Taipei, 26 novembre 2025 – Dans un contexte de tensions croissantes avec Pékin, le président taïwanais Lai Ching-te a annoncé mardi, via un éditorial publié dans le Washington Post, un plan ambitieux de 40 milliards de dollars (environ 32 milliards de francs suisses) de dépenses militaires supplémentaires sur plusieurs années. Cette mesure vise à doter l’île d’une « dissuasion renforcée » face à une potentielle invasion chinoise, en augmentant les coûts et les incertitudes pour la prise de décision de Pékin.
La Chine, qui considère Taïwan comme une province rebelle, n’hésite pas à brandir la menace militaire pour imposer son autorité. Les incursions régulières d’avions et de navires chinois dans l’espace aérien et maritime taïwanais, ainsi que les exercices militaires à grande échelle, entretiennent une atmosphère de confrontation permanente. « Nous cherchons à renforcer la dissuasion en ajoutant des coûts et des incertitudes plus élevées au processus de décision de Pékin concernant l’usage de la force », écrit Lai Ching-te dans son texte, soulignant que « l’engagement de Taïwan pour la paix et la stabilité est indéfectible ».

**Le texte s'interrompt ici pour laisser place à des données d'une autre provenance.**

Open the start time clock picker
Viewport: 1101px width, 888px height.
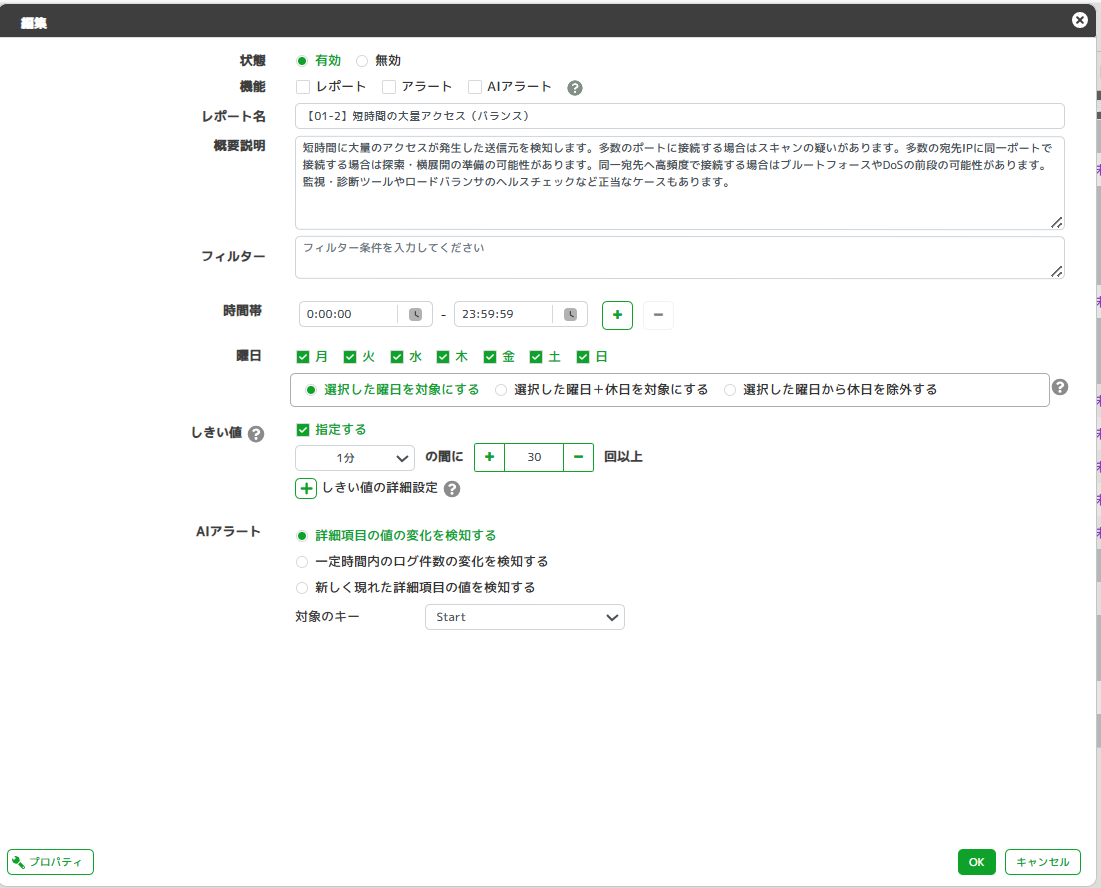pyautogui.click(x=415, y=314)

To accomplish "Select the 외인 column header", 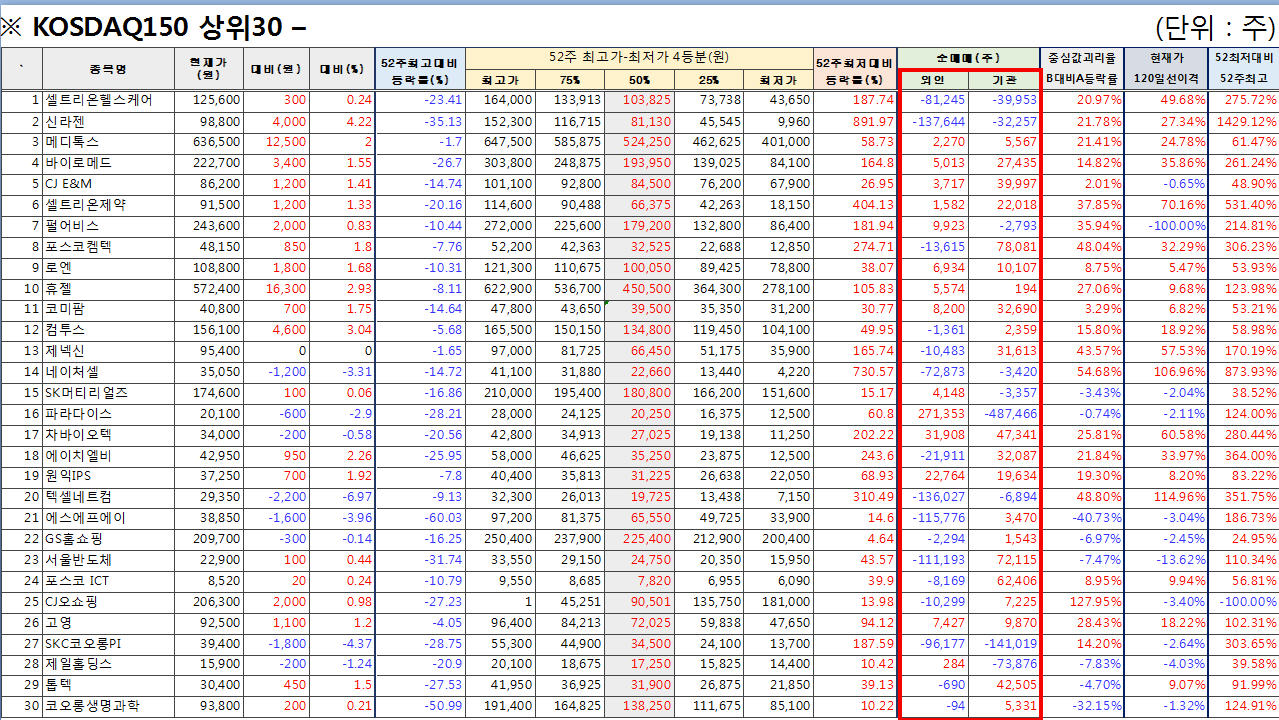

Cette proposition s’inscrit dans une stratégie plus large : le gouvernement taïwanais prévoit d’élever les dépenses de défense à plus de 3 % du PIB en 2026 (soit environ 30,25 milliards de dollars) et à 5 % d’ici 2030, marquant la plus grande augmentation soutenue de l’histoire militaire récente de l’île. Ces objectifs répondent directement aux pressions des États-Unis, alliés clés de Taïwan, qui exigent une contribution accrue à la défense collective dans la région Indo-Pacifique. Lai n’hésite pas à saluer l’approche « paix par la force » de l’administration Trump, dont le retour à la Maison Blanche a déjà ravivé les appels à un renforcement des budgets militaires alliés.
L’enveloppe supplémentaire, qui s’ajoutera au budget annuel principal, financera des achats massifs d’équipements auprès des États-Unis, ainsi que le développement de capacités « asymétriques » – des technologies innovantes pour contrer une force supérieure en nombre. Parmi les priorités figure le « T-Dome », un système de défense antiaérienne multicouche inspiré du Dôme de fer israélien, visant à rendre Taïwan « imprenable par l’innovation et la technologie ».
Cette annonce survient opportunément après l’approbation, mi-novembre, de la première vente d’armes américaine à Taïwan depuis le retour de Donald Trump au pouvoir : un contrat de 330 millions de dollars pour du matériel militaire. « Ce paquet historique ne se contentera pas de financer de nouvelles acquisitions d’armes auprès des États-Unis ; il améliorera grandement les capacités » de l’île, insiste le président. Ces investissements soulignent la volonté de Taïwan de s’éloigner d’une dépendance purement défensive pour adopter une posture proactive, tout en maintenant une ouverture au dialogue avec Pékin – bien que ce dernier rejette systématiquement les avances de Lai, le qualifiant de « séparatiste ».
Malgré son ampleur, ce plan risque de buter sur des obstacles internes. Le Parlement taïwanais, où le Kuomintang (KMT) – favorable à un rapprochement avec la Chine – et son allié, le Parti du peuple taïwanais (TPP), détiennent un contrôle effectif sur les finances, pourrait freiner ou amender la proposition. La nouvelle présidente du KMT, Cheng Li-wun, a déjà critiqué les initiatives du camp présidentiel, arguant que « Taïwan n’a pas autant d’argent » à consacrer à la défense. Lai Ching-te, du Parti démocratique progressiste (DPP), devra manœuvrer dans un contexte politique fragmenté pour faire passer ce budget “spécial”, qui dépasse les estimations antérieures de 32 milliards de dollars évoquées par des responsables du DPP.